Das lockere weiße Hemd, das er über seiner blauen Leinenhose leicht geöffnet trägt, flattert im Wind und lässt die dunklen Brusthaare aus dem Revers hervorscheinen.
«Bonjour, Capitaine. Was darf ich Ihnen heute servieren?», fragt ein adrett gekleideter Kellner, der von rechts an den Tisch herantritt.
«Bonjour Francois. Bring mir bitte eine Bouillabaisse und einen Sauvignon Blanc», antwortet Lebrédonchel mit einem freundlichen Lächeln. Er reicht die Speisekarte an den Kellner, der sie sich unter den Arm klemmt, nachdem er dem Capitaine bestätigend zugenickt hat.
«Warum habe ich mir dieses Leben so lange Zeit aufgespart?», fragt sich Lebrédonchel in Gedanken. Er wendet den Blick wieder zum Meer, während er sich im Stuhl zurücklehnt.
Nach vielen zermürbenden Jahren bei der Police nationale in Paris ließ er sich vor wenigen Wochen zur Gendamerie nach Perpignon versetzen, um es ein wenig ruhiger anzugehen. Zurück in seinen Geburtsort im Südwesten Frankreichs unmittelbar vor der spanischen Grenze, den er damals eigentlich nie verlassen wollte. Doch dann ergriff ihn die Sucht nach Verbrechensbekämpfung und führte ihn in die französische Hauptstadt. In seiner Heimat läuft die Arbeit viel gemächlicher als in der pulsierenden Metropole. Niemand wird ihn hier in der wohlverdienten Mittagspause stören.
7
Mit einem lauten Rucken wird Dombrowski aus der Lethargie seiner ungeordneten Gedankenwelt gerissen.
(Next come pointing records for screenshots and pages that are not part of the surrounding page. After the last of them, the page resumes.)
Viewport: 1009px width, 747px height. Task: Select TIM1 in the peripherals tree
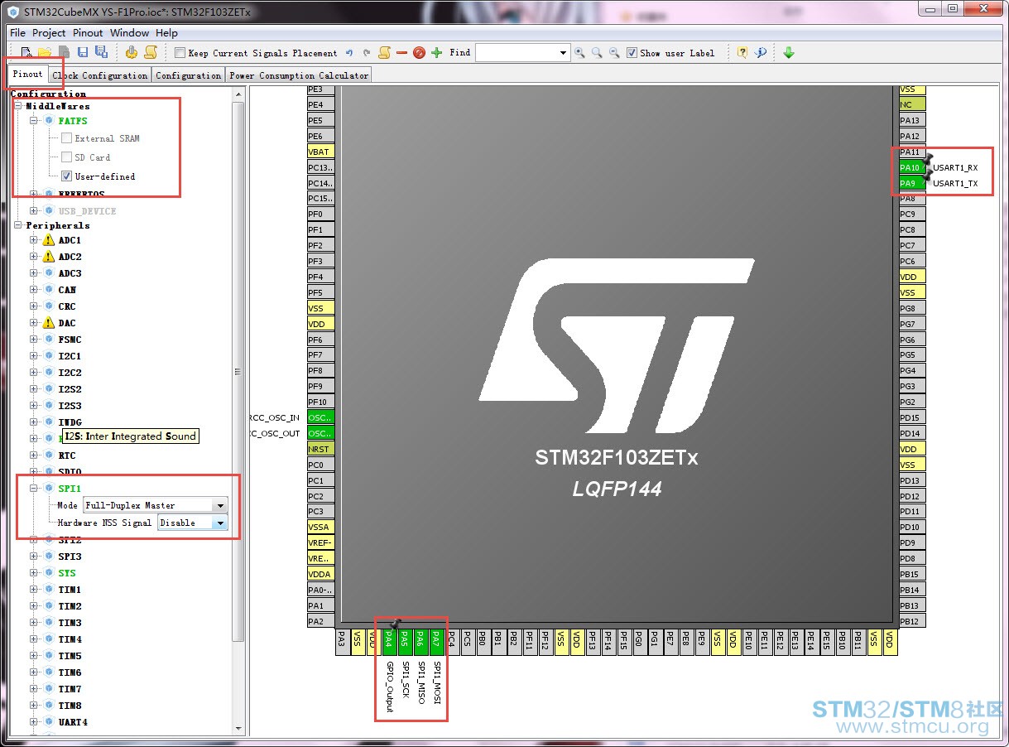pos(70,590)
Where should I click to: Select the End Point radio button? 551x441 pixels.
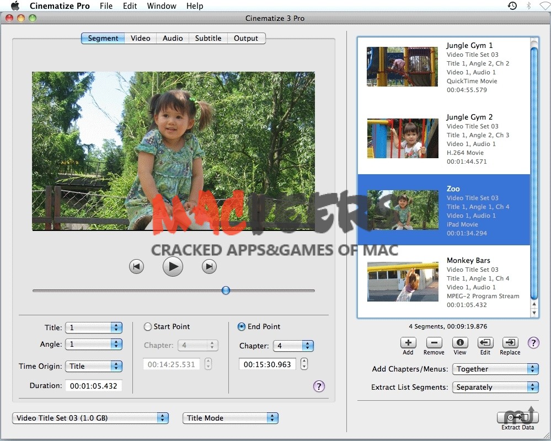242,327

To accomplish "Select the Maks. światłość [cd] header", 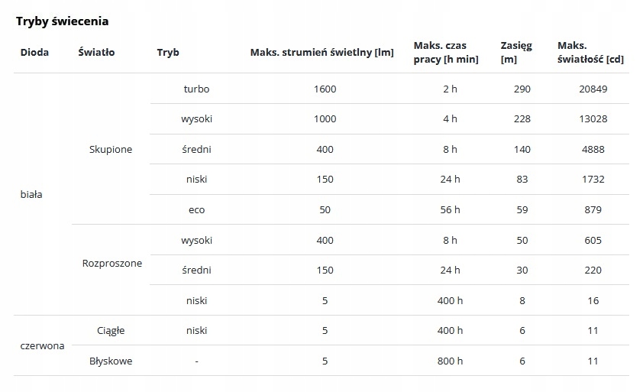I will click(590, 52).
«Die Zeit ist um», brüllt der Schließer in den kleinen Raum hinein. Er bleibt ohne erkennbare Gefühlsregung in der Tür stehen.
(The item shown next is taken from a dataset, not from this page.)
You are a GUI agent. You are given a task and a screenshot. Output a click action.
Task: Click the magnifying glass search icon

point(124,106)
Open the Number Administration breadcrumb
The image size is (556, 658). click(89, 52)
«Ist die Zeit etwa schon um? Das kann doch gar nicht sein», kreischt Charleen auf, während ihr umgehend Tränen in die Augen schießen, wie schon so oft in dieser für Dombrowski so ewig langen Stunde.
Dombrowski springt auf, während er dankend zur Uhr blickt, wo beide Zeiger direkt übereinanderstehen und sich der Sekundenzeiger zunehmend von ihnen entfernt.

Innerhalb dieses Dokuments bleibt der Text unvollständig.